Note: The links below are operable on the course GitHub repository, but not from a PDF file.

  1. Jan 23: Open source culture, Julia packages, git, and GitHub: lecture materials, video, and homework.
  2. Jan 30: "Why Julia?" and a brief tour: lecture materials, video, and homework1 and homework2. The two week gap between the first lecture and the remainder of the course is to allow participants to learn and become comfortable with Julia.
  3. Feb 13: Testing & principles of design: lecture materials, video, and homework.
  4. Feb 20: Continuous integration, documentation, package versioning, and releases: lecture materials, video, and homework
  5. Feb 27: High performance computing on your laptop I: inference, compilation, and performance measurement: lecture materials, video, and homework as a "template repository" for GitHub Classroom.
  6. Mar 6: High performance computing on your laptop II: algorithms, memory, and parallelism: lecture materials and video (see the previous session for applicable homework).

Assignments

Each lecture is coupled to a homework assignment, which is due at the beginning of the next class (10:30am). The final lecture's homework will be due a week after the final lecture. Students taking the course for credit must complete at least 4 of the 6 "full" homeworks and do reasonably well. Note that one homework, "Learn Julia," has been split into two weeks, but this only counts as one homework. Depending on class size, either the instructor, assistants, auto-, or peer-grading will be used. If instructors/assistants grade assignments, it will be only for enrolled students.

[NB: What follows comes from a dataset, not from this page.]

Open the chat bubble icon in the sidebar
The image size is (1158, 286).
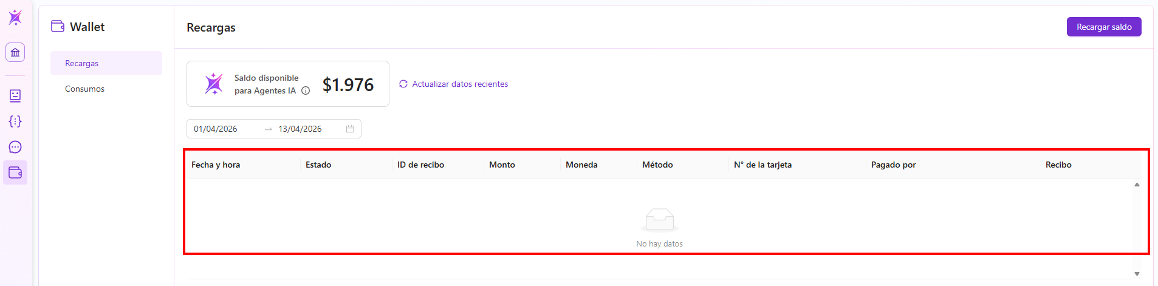tap(15, 147)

As is presumably obvious, people auditing the class are not required to do the homeworks. But if you are not already familiar with the content and want to learn, the assignments are highly recommended. It is very hard to learn these things "passively."

Some assignments will use Github classroom.

Getting the assignments

For those enrolled in the course at WashU, the first assignment is available in PDF form on Canvas. This homework includes instructions for installing git and how to clone repositories on GitHub. After the first homework, you can either keep downloading the PDF from canvas, or (now that you know git) you can clone the course GitHub site and issue a pull-request to refresh your copy of the repository before getting started on each new homework. As a reminder, students should make sure to wait until the corresponding lecture, as homeworks may be updated until shortly before the lecture introducing the topic.